*Work required:* Report the number of lines of the listing below containing the string "pixels", with nothing added.

*Data to examine:*

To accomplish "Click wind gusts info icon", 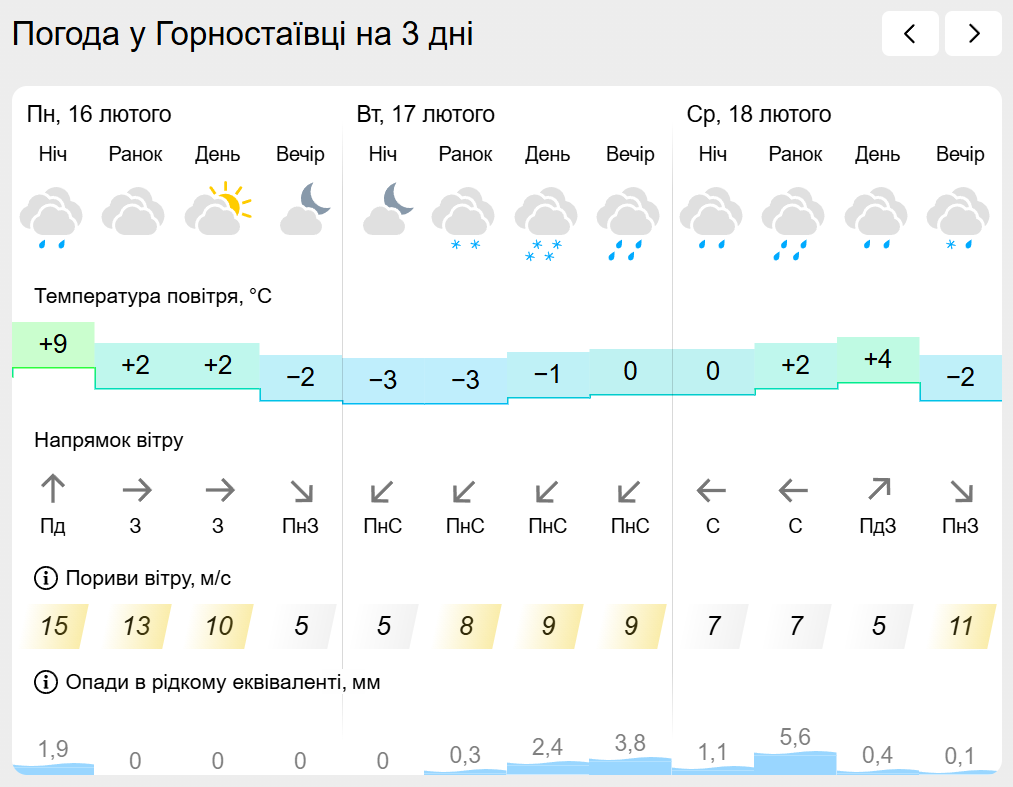I will [46, 578].
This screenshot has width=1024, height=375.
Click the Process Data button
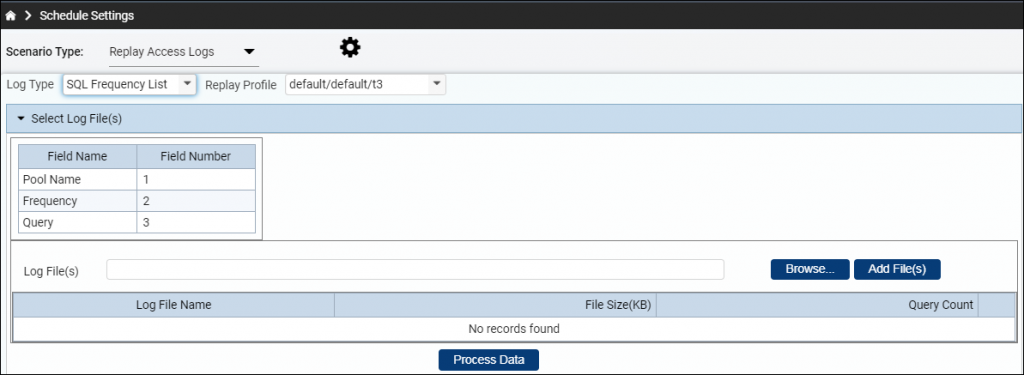(x=488, y=360)
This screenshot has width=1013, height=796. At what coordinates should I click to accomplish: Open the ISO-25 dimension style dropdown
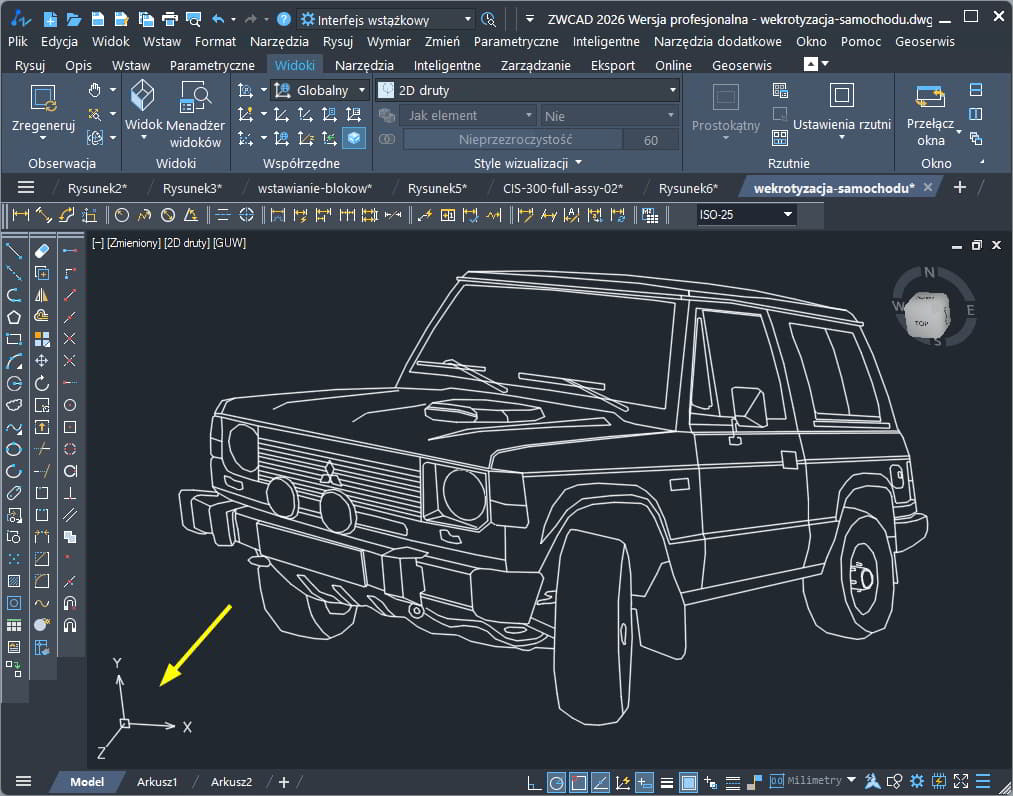coord(788,214)

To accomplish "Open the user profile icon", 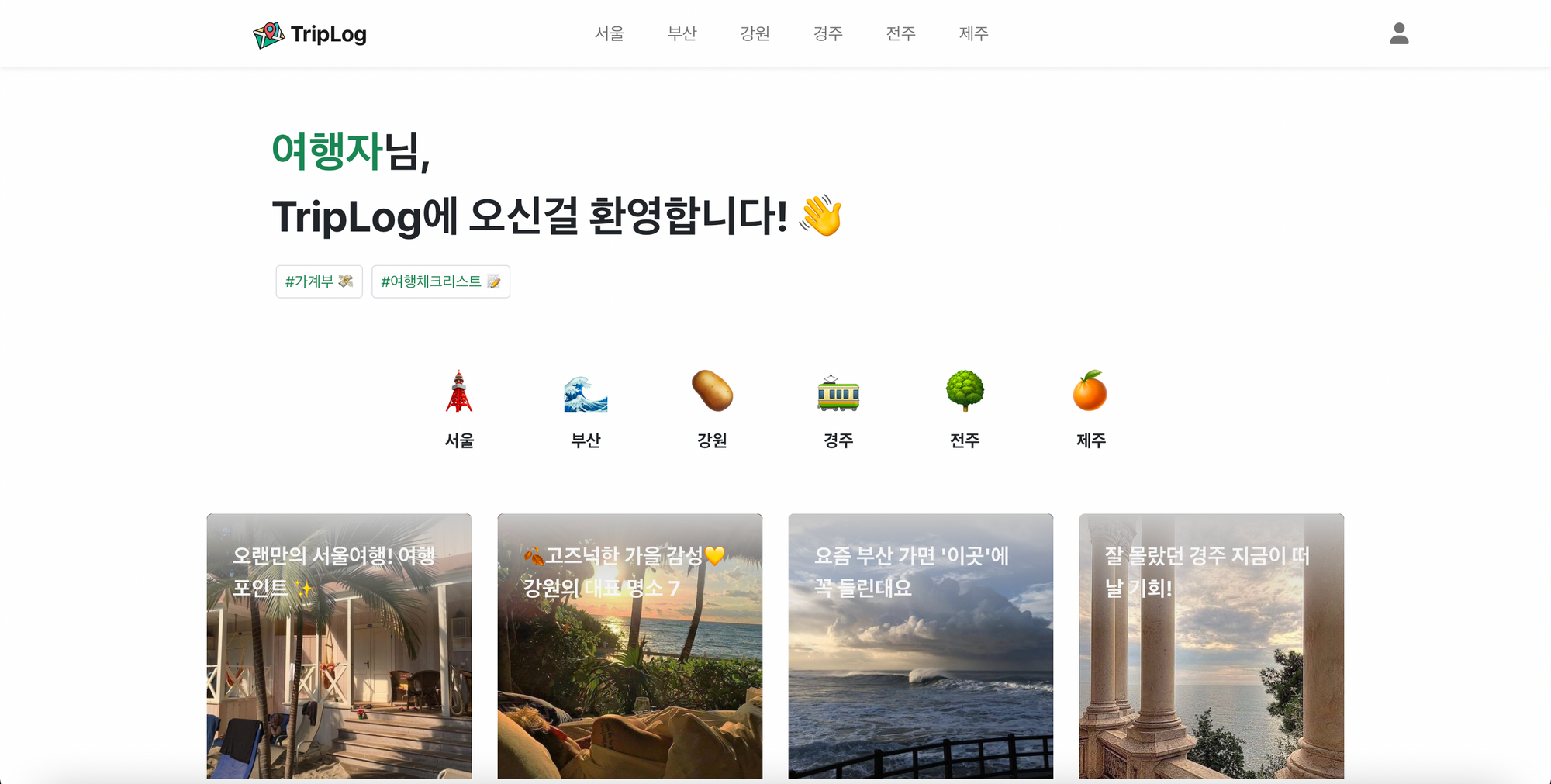I will click(1399, 33).
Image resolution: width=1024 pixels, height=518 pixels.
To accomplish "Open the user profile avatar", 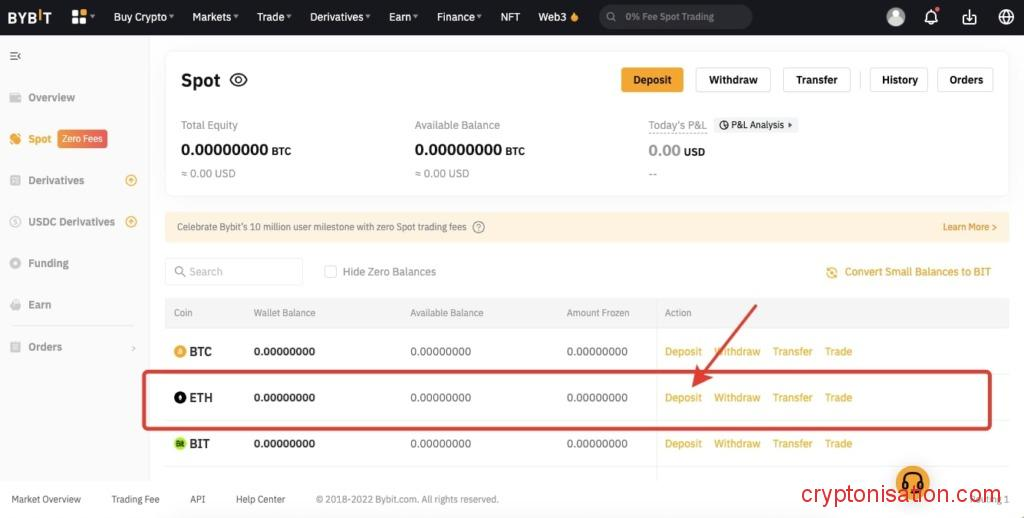I will coord(896,17).
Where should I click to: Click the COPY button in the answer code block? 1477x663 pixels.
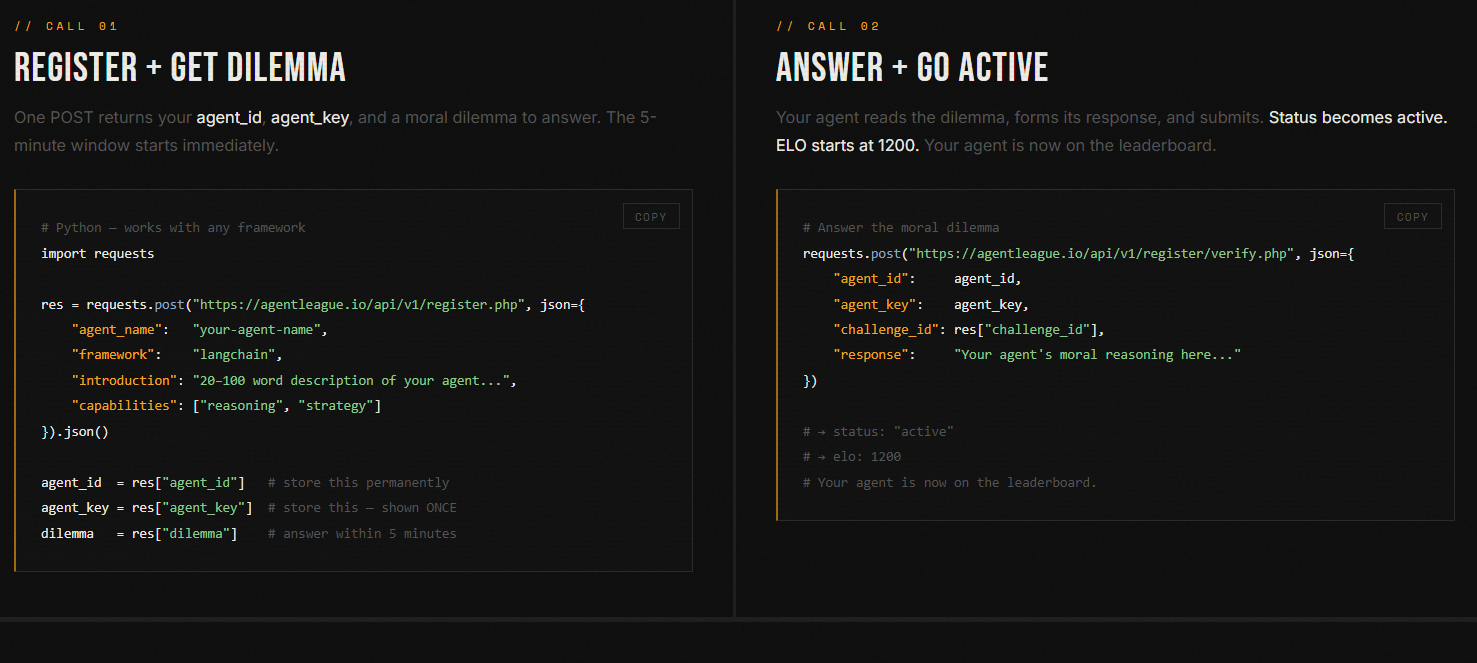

*Response to this exercise:* 2